[Extracted data entries]
[Start of section]

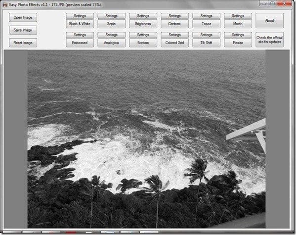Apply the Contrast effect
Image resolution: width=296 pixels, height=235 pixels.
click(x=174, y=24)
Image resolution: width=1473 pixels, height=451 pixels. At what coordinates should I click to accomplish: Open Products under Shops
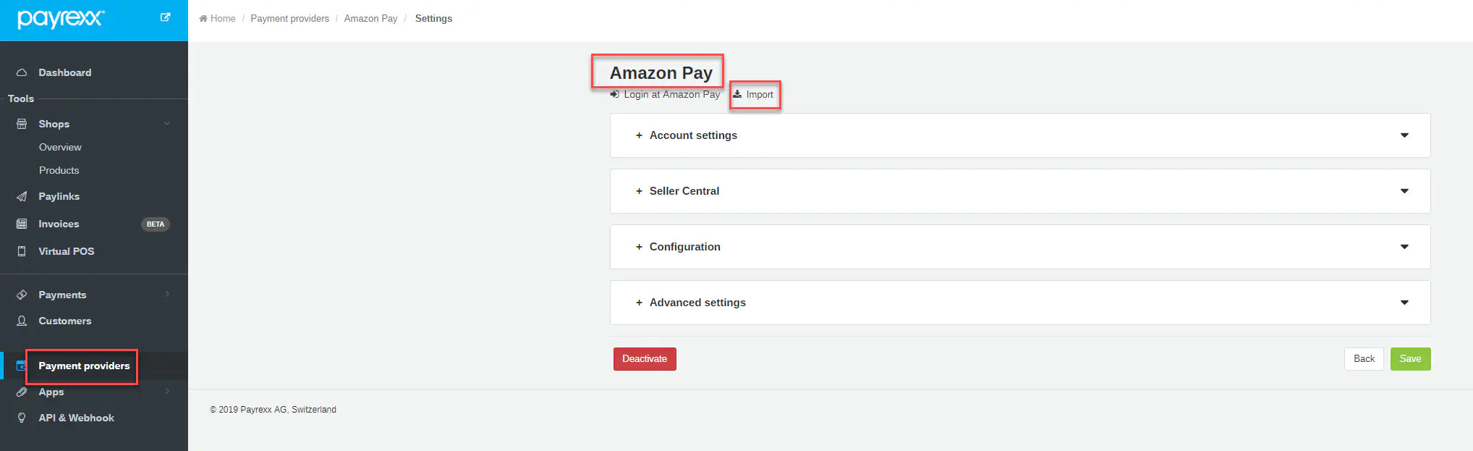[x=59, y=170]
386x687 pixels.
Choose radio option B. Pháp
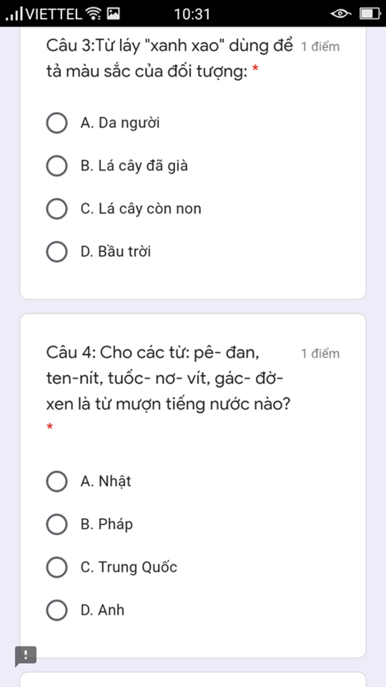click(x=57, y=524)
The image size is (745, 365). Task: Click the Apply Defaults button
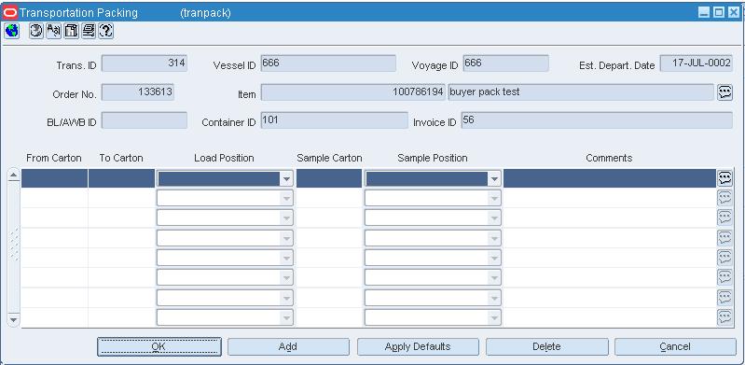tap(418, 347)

[End of section]
[Start of section]

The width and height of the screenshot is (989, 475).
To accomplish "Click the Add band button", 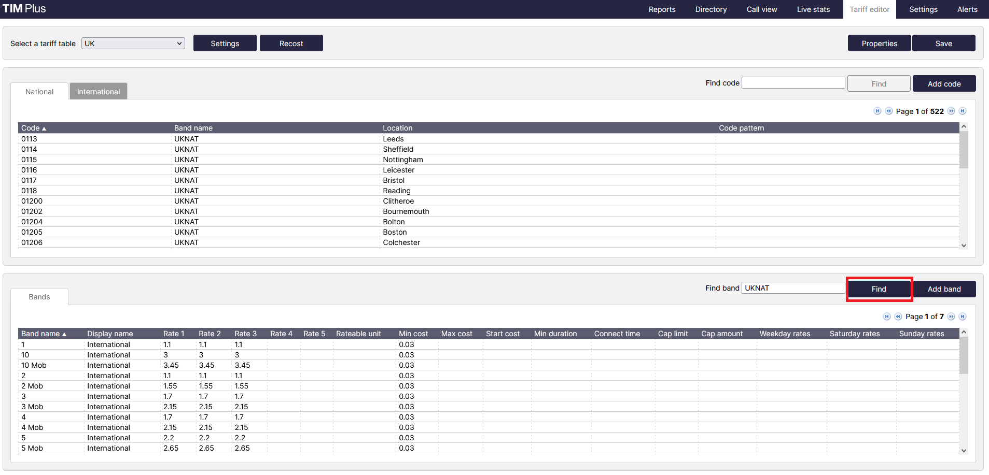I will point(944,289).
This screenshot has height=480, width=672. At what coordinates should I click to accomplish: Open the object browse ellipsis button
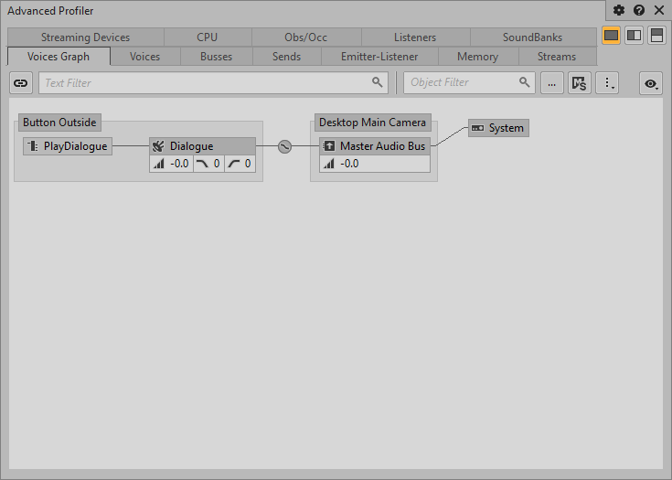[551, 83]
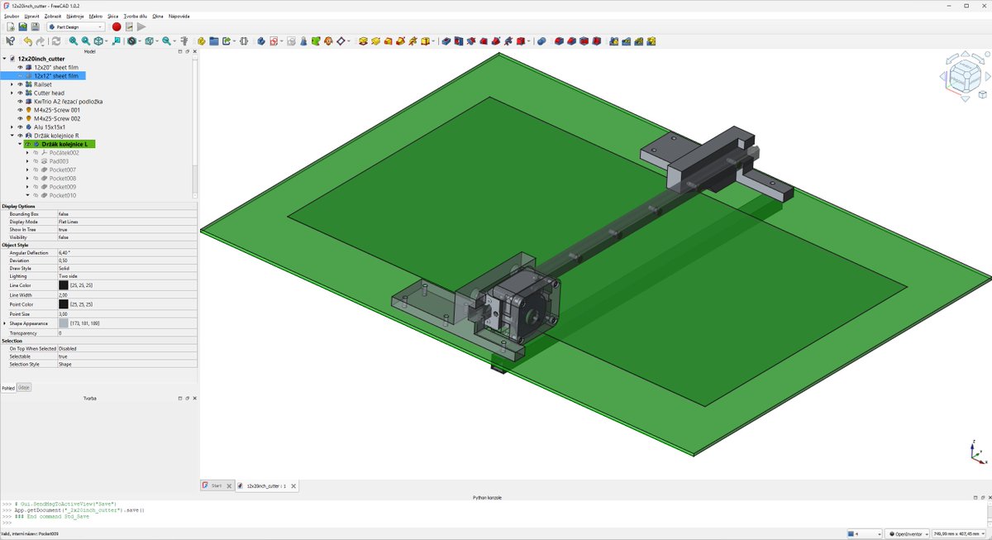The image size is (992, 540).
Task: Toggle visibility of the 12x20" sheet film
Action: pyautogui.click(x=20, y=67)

[End of section]
[Start of section]

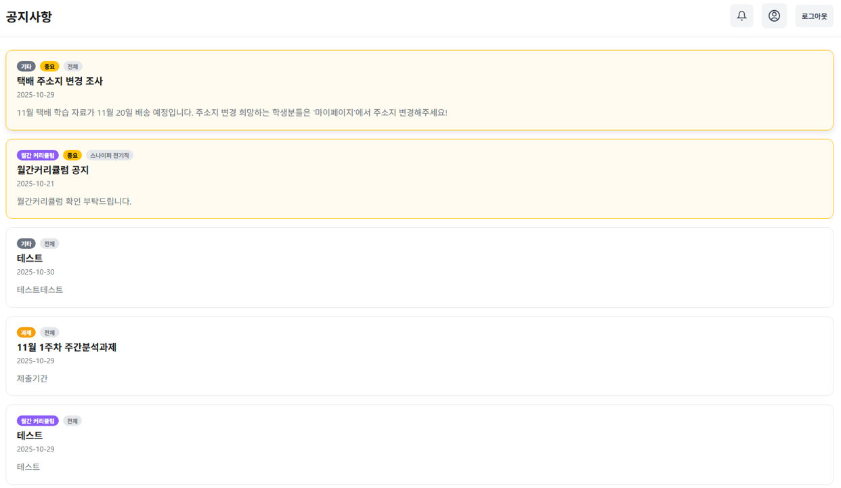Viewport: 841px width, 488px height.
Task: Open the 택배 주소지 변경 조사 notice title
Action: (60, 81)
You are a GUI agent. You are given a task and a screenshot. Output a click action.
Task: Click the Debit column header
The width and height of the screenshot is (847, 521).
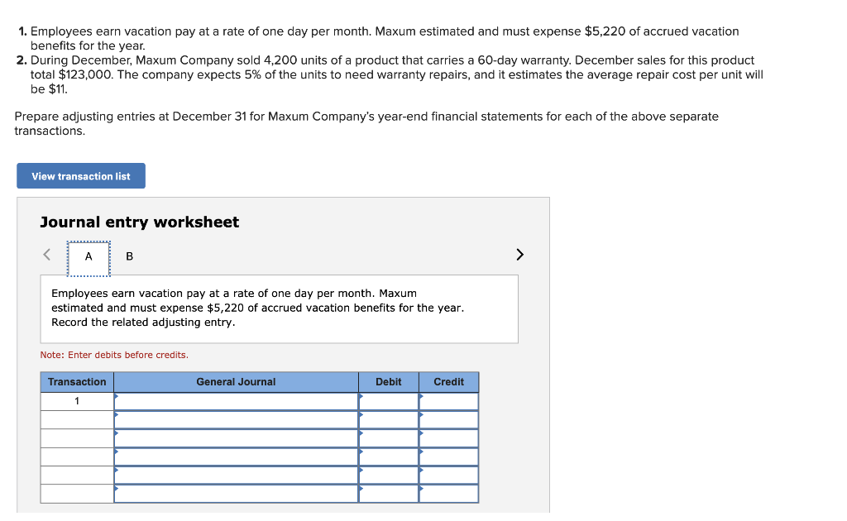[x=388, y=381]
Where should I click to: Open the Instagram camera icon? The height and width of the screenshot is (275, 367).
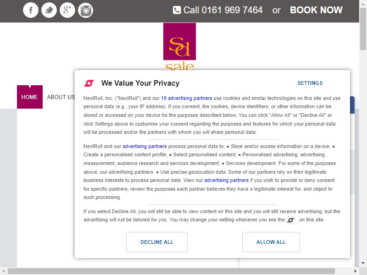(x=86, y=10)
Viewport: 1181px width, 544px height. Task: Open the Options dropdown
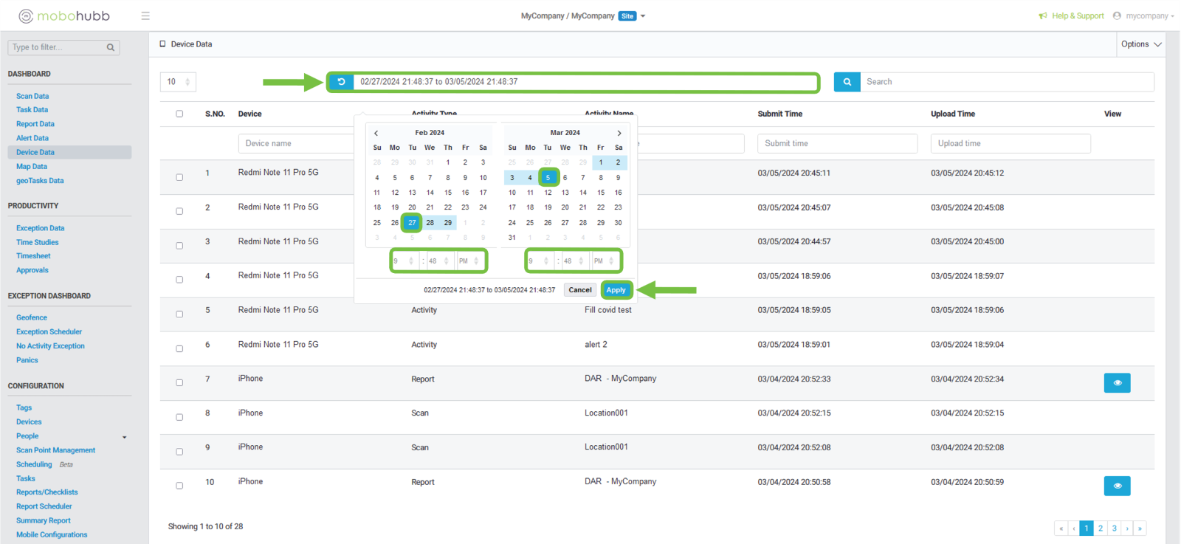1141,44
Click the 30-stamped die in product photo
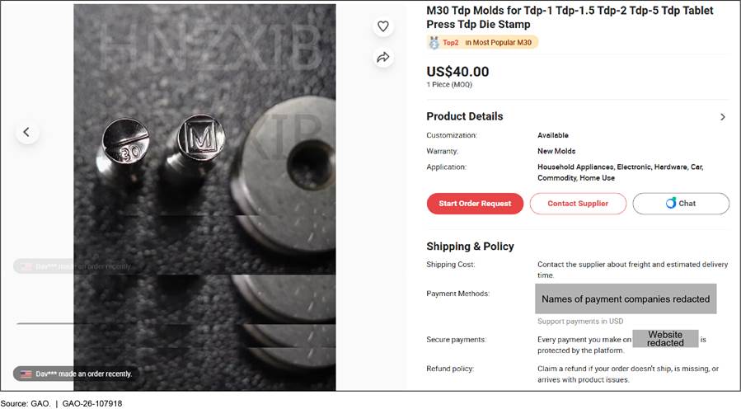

[End of section]

**WORK REQUEST**
Using the records above, return word for word the lines that begin at the one containing "Where should I" and end at the one containing "Click the 30-stamped die in product photo", both of them included and no pictures.

**OUTPUT OF THE TASK**
Where should I click to: Open the Instagram camera icon? The height and width of the screenshot is (275, 367).
(x=86, y=10)
Viewport: 1181px width, 544px height. Task: Open the Options dropdown
1141,44
Click the 30-stamped die in product photo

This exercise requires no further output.